A 2026 University of Kansas study found that fans who spot Easter eggs report higher enjoyment, pride, and are more likely to post online or rewatch. Stronger parasocial connections to stories or characters make people more likely to engage in fan behavior, including sharing theories. That creates a pipeline: creators add Easter eggs → fans hunt clues → social media rewards the most elaborate interpretations → conspiratorial takes get the biggest boost.
Now you’re probably saying — that’s just fan behavior! That would never cross-over, let’s take a look at our AFC Championship / Taylor Swift example from above.
Montclair’s 2024 study tracked 272,406 Swift-related #SuperBowl posts in the week after the AFC Championship, more than mentions of the quarterbacks combined. GUDEA’s 2025 analysis of Swift’s The Life of a Showgirl found inauthentic accounts pushing conspiracy claims (Nazi sympathies, etc.) generated real engagement from fans.

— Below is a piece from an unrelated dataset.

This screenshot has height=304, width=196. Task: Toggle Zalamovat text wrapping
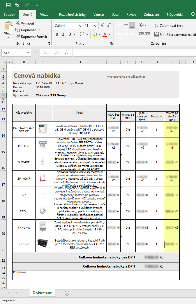(169, 25)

But it’s not all Taylor! Thriller/mystery now accounts for ~25% of all adult fiction sales per Nielsen BookScan, up from ~15% in the 1990s. When Thriller / Mystery movies used to make up <1% of films, since 2000 this number has climbed to 5-10%. 42% of Americans have listened to a true crime podcast, 34% listen to them “regularly.”
There was even a Super Bowl ad with Mr. Beast telling you to go on a digital scavenger hunt for Salesforce(??)
We are rewarding solving crimes at each and every turn. It’s a crime solving time paired with a time where conspiracies are accelerating faster than ever.
Question 4: Chat, are we cooked?
I think, sadly, the answer here is yes? I think you likely need to break this chain:
Triggers - Fewer wars? Fewer economic uncertainity?
Doubling-down - I think in the world of polarized politics, you’ll always get someone doubling-down
Distribution - This is where we can impact — let’s have fewer young people on social media. They are, by nature, less discerning and more susceptible to this type of content (young people get most of their news from social media and in the first 35 minutes of their time on TikTok daily, they are provided with misinformation). Many countries are taking the first steps to do this, we should be next. (Ed note: As a note, I see that ID uploading is the only way we have solved this today — that’s also not an amazing idea. But there are a number of biometric companies that can do age verification without ID.)
Bot Traffic — We could stop this, but I think our technology leaders will not behave in ways that benefit users.
Reinforcement - I’ll actually leave you with a great story out of the Wall Street Journal from this week.
As they chatted on Discord, a platform favored by videogamers, Brundage was eager to get more information, but he didn’t want to come off as too serious and shut down the conversation. So every now and then he’d send a funny GIF to lighten the mood.
“It was a bit of just asking over and over again and then like being a bit unserious,” said Brundage.
At one point, he asked for some technical details. He followed up with the cat meme: a six-second clip that showed a hand adjusting a necktie on a fluffy gray cat.
Eventually the leaker hinted there was a new vulnerability on the internet. Brundage, who is 22, would learn it threatened tens of millions of consumers and as much as a quarter of the world’s corporations. As he unraveled the mystery, he impressed veteran researchers with his findings—including federal law enforcement, which took action against the network two weeks ago.
Solving mysteries is great! We should all keep doing it! But be careful when you’re susceptible and be even more careful when it comes from social media.